### Aufgabe 1
Welche Gesetze werden im Text über Verwertungsverbote im Besteuerungsverfahren mit ihrer Abkürzung genannt? Führen Sie alle Abkürzungen auf.

Rz. 166

[Autor/Stand] Ob die vorgenannten strafrechtlichen Verwertungsverbote bei Verstößen gegen die Belehrungspflichten auch auf das Steuerverfahren durchschlagen, ist umstritten (s. auch § 385 Rz. 1173 ff. m.w.N.).

Nach st. Rspr. des BFH können Verfahrensverstöße im Rahmen einer Außen- oder Steuerfahndungsprüfung nur dann ein Verwertungsverbot bzgl. der Erkenntnisse im Besteuerungsverfahren begründen, wenn sie schwerwiegend waren oder bewusst und willkürlich begangen wurden[2]. Im Besteuerungsverfahren bestehe kein allgemeines gesetzliches Verwertungsverbot für Tatsachen, die unter Verletzung von Verfahrensvorschriften ermittelt wurden[3].

Sollen Erkenntnisse der Außenprüfung im Besteuerungsverfahren nicht verwertet werden, muss der Stpfl. innerhalb der Einspruchsfrist die Prüfungsanordnung erfolgreich anfechten und notfalls klagen[4] (s. Rz. 290 f.).

Zur Unterscheidung zwischen formellen und materiell-rechtlichem Verwertungsverbot im Besteuerungsverfahren s. grundlegend § 385 Rz. 1176 ff. Zum sog. qualifizierten materiell-rechtlichem Verwertungsverbot s. Rz. 180, 272.

 

Rz. 167

[Autor/Stand] Nach zutreffender überwiegender Auffassung in der Literatur findet § 136a StPO direkt oder analog auch im Besteuerungsverfahren Anwendung, da das zugrunde liegende Nemo-tenetur-Prinzip einem allgemeinen Rechtsgedanken entspricht[6]. Dem ist zuzustimmen.

 

Rz. 168

[Autor/Stand] Der BFH[8] hat die Frage, ob das Verwertungsverbot des § 136a StPO auch im Besteuerungsverfahren Anwendung findet, in zwei Nichtzulassungsbeschwerden offengelassen. Den Entscheidungen lag jeweils ein Fall aus der Außenprüfung zugrunde, in dem nach Angaben der Beschwerdeführer der Betriebsprüfer über den strafrechtlichen Ermittlungszweck der Prüfung bewusst nicht belehrt und damit gegen § 393 Abs. 1 Satz 4 AO verstoßen habe. Es fehle an der Klärungsbedürftigkeit, da der BFH bereits entschieden habe, dass das Unterlassen der Belehrung nach § 393 Abs. 1 Satz 4 AO nicht zu einem Verwertungsverbot führe (BFH vom 23.1.2002, s. dazu Rz. 169). Zwar sei unklar, ob dies auch dann gelte, wenn der Außenprüfer gegen § 136a StPO verstoßen hat. Diese Frage könne jedoch offenbleiben, da eine Täuschung durch Unterlassen nicht unter § 136a StPO falle. Insbesondere sei das Verschweigen von Rechten und Tatsachen keine Täuschung in diesem Sinne[9]. Im Übrigen sei diese Frage in einem künftigen Revisionsverfahren nicht klärbar, da das FG bereits bindend festgestellt habe, dass die Schwelle des § 136a StPO nicht überschritten worden sei (§ 118 Abs. 2 FGO).

### Datenauszug
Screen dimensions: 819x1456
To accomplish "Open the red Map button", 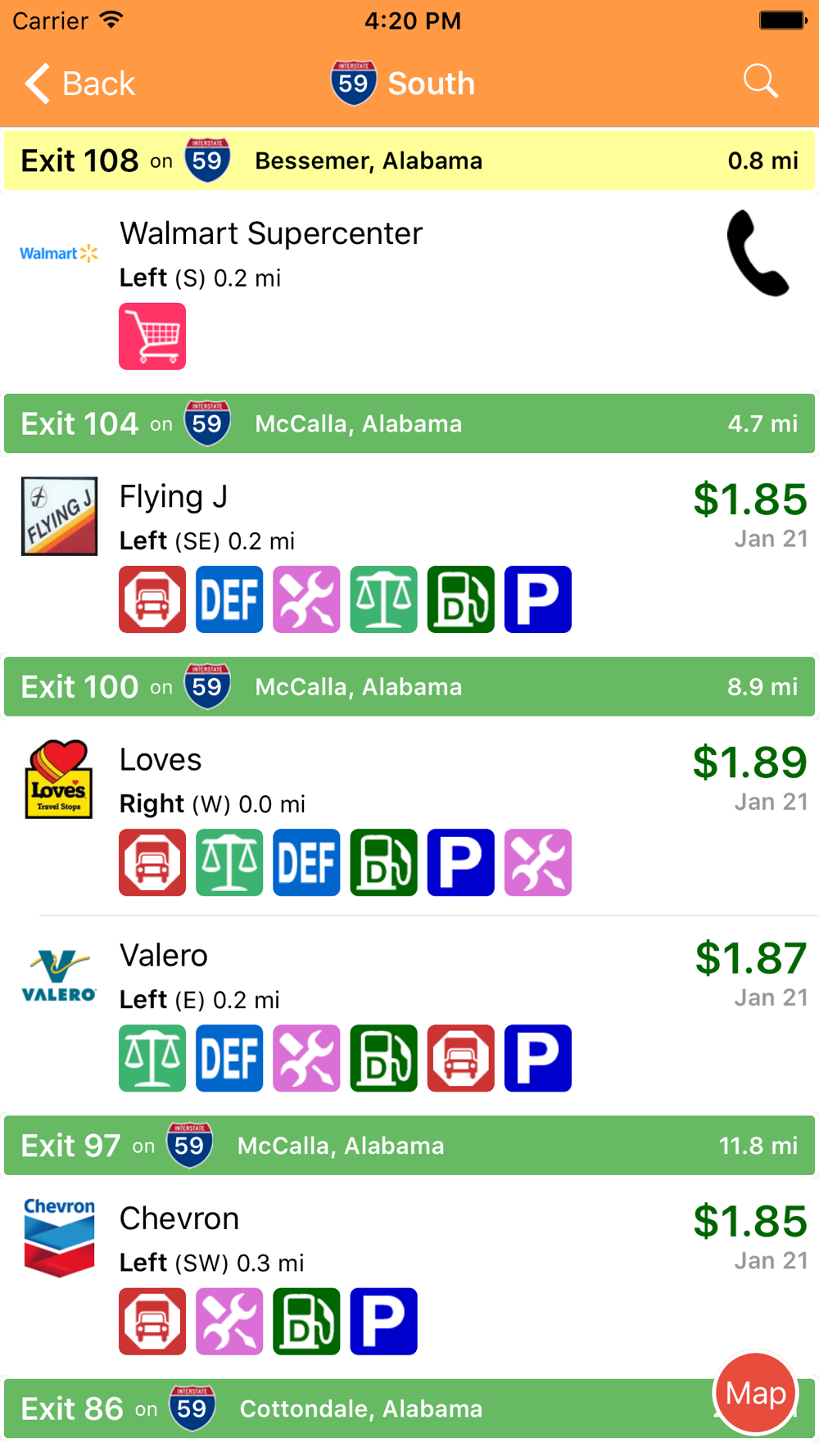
==
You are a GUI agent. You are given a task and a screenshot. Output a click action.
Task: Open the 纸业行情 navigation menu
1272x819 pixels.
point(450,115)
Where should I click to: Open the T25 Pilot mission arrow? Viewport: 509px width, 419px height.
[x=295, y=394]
...
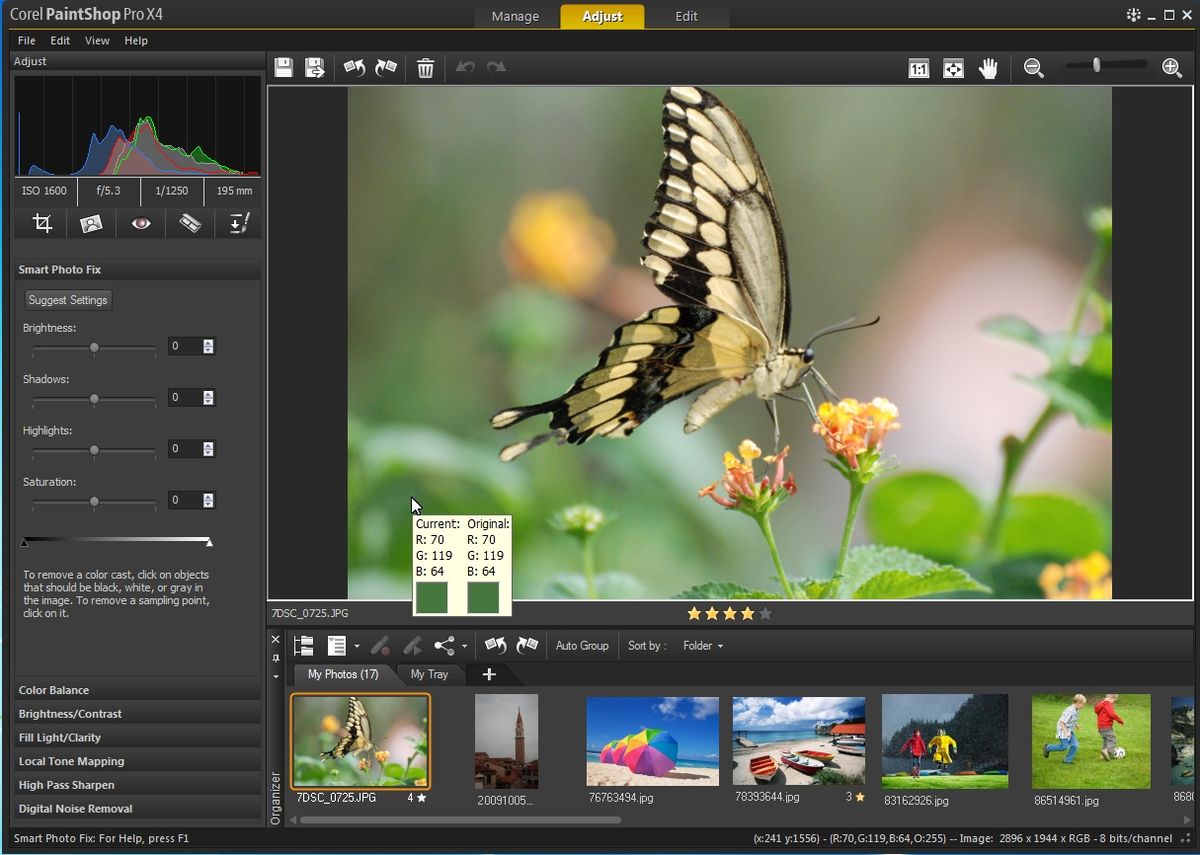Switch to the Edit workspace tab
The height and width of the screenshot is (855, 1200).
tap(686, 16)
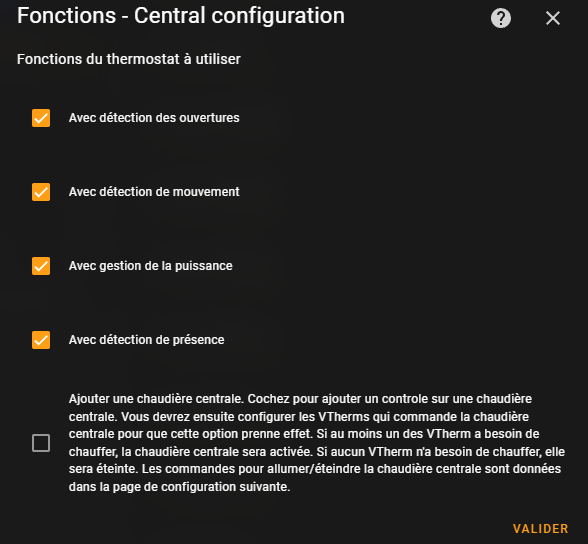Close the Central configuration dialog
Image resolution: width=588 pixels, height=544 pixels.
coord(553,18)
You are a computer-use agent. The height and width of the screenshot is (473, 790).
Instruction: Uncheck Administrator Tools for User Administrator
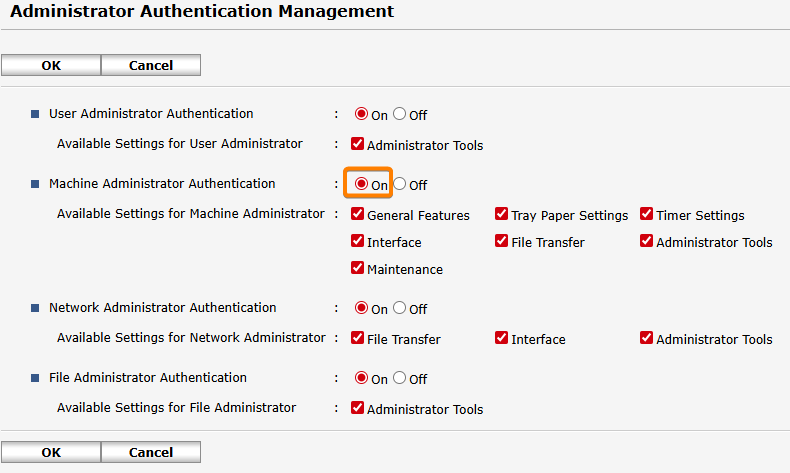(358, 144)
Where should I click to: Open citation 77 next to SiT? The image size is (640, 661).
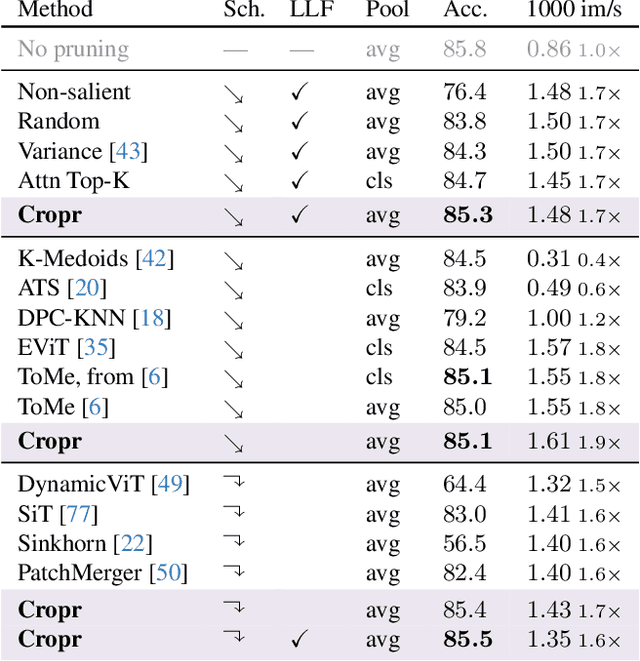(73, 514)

### Aufgabe 2
Schreiben Sie aus der Auflistung die Zeilen wortgetreu ab, beginnend mit der Zeile mit "Screen dimensions: 819x1456" bis einschließlich der Zeile mit "the red Map". Lassen Sie die Bilder dabei weg.

### Lösung 1
StPO, AO, FGO

### Lösung 2
Screen dimensions: 819x1456
To accomplish "Open the red Map button", 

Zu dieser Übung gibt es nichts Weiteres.